SAN POLO D'ENZA VIRTUAL TOUR
by EMILIAlive

 

Prefisso telefonico: 0522
Altitudine (m): 166 
Sup.(Kmq.): 32.85
Abitanti: 4637 

Borso d ' Este, nel XV secolo, constatata l'importanza dell'acqua dell'Enza per San Polo vitale per l'agricoltura, i mulini, la pesca, la raccolta della legna portata dalle piene -' alla metà del Quattrocento, fece derivare dal fiume il Canale Ducale, che da Ciano e San Polo giungeva a Correggio, e quello detto di Bibbiano (che a San Polo chiamano la "Canalina"), con la chiusa sampolese della Tabarrina e la presa alla Pieve.
Dagli inizi del Novecento la presa è a Fontane-to. Per secoli vi furono feroci contese fra le comunità di San Polo e quelle confinanti in merito all'uso delle acque. Nel 1505 fu insignito signore di San Polo Uguccione Contrari, che, fra l'altro, proibì l'allevamento delle capre, allo scopo di incrementare la coltura della vite.
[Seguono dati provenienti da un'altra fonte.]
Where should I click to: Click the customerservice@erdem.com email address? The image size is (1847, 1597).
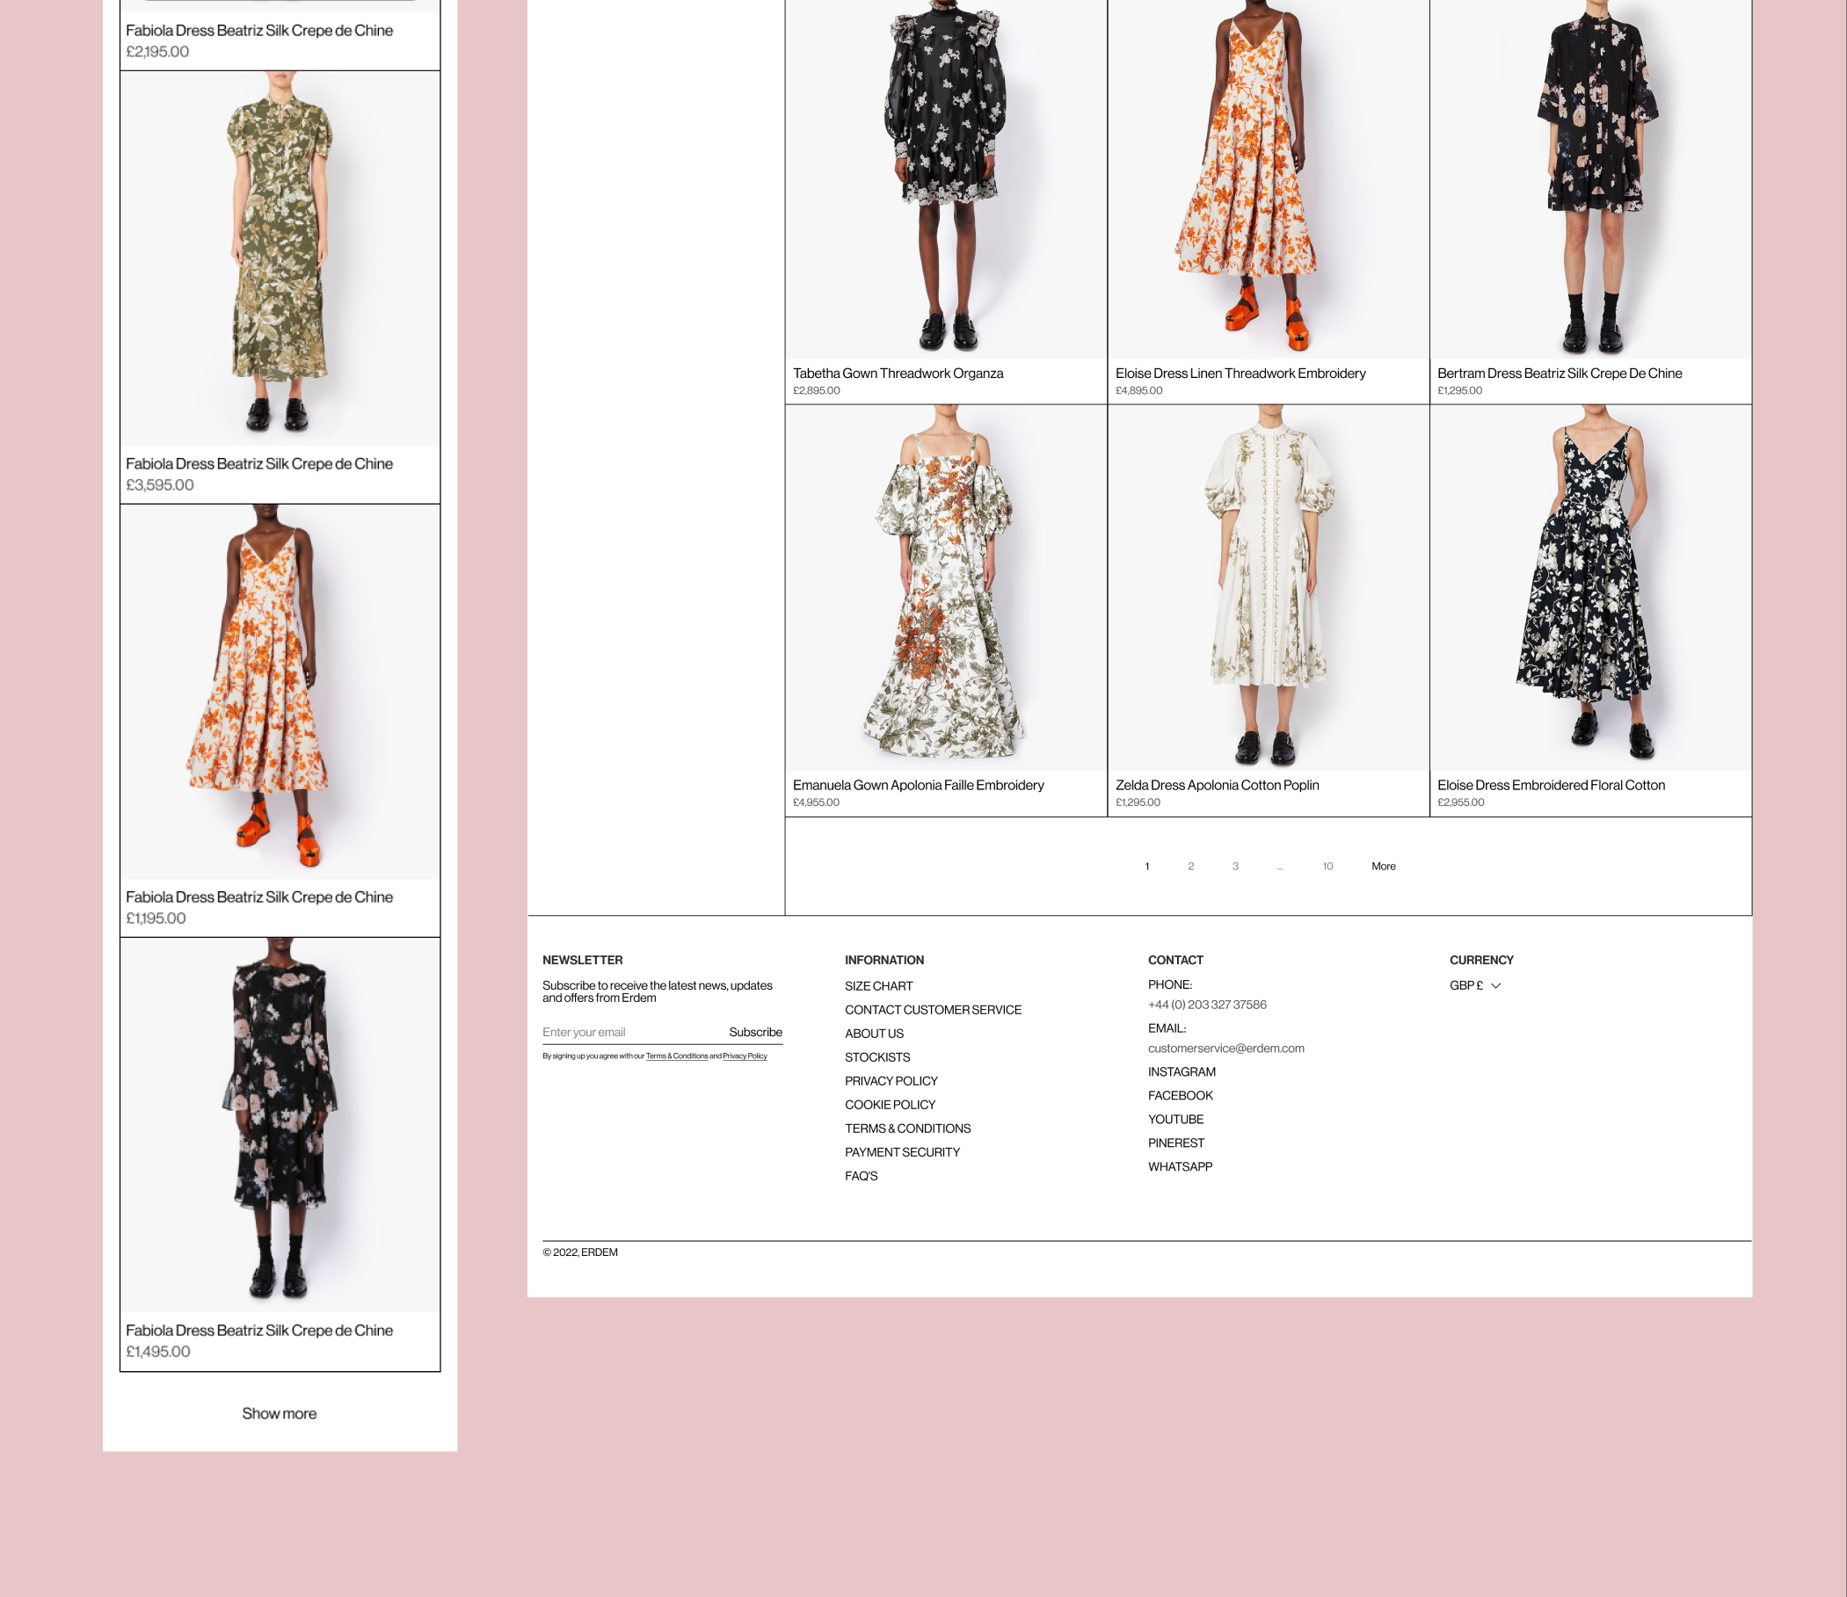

San Polo, la cui piazza principale è cinta da ippocastani, è anche un centro di villeggiatura e di turismo. Il Parco del Lido, con i suoi ombrosi giardini, accoglie la piscina comunale, un'ampia sala da ballo all'aperto, i campi da calcio e da tennis, il noto ritrovo "La Tartaruga", e fronteggia uno stupendo panorama costituito dal Guardassone che domina la sponda dell'Enza. Ad oltre due chilometri dal capoluogo, si trovano il cimitero) e, in amena posizione, la moderna e confortevole casa di riposo annessa all'Ospedale "Sartori". Oltre alle aziende agricole e alle latterie sociali, nel comune di San Polo d'Enza si trovano industrie di arredamenti e di ceramiche artistiche, aziende specializzate nella produzione di assali, isolanti termici e gabbioni per fiumi, una fonderia, una saccheria, una cartiera e tre tipografie. Vi è inoltre praticata la lavorazione del vimini e del giunco.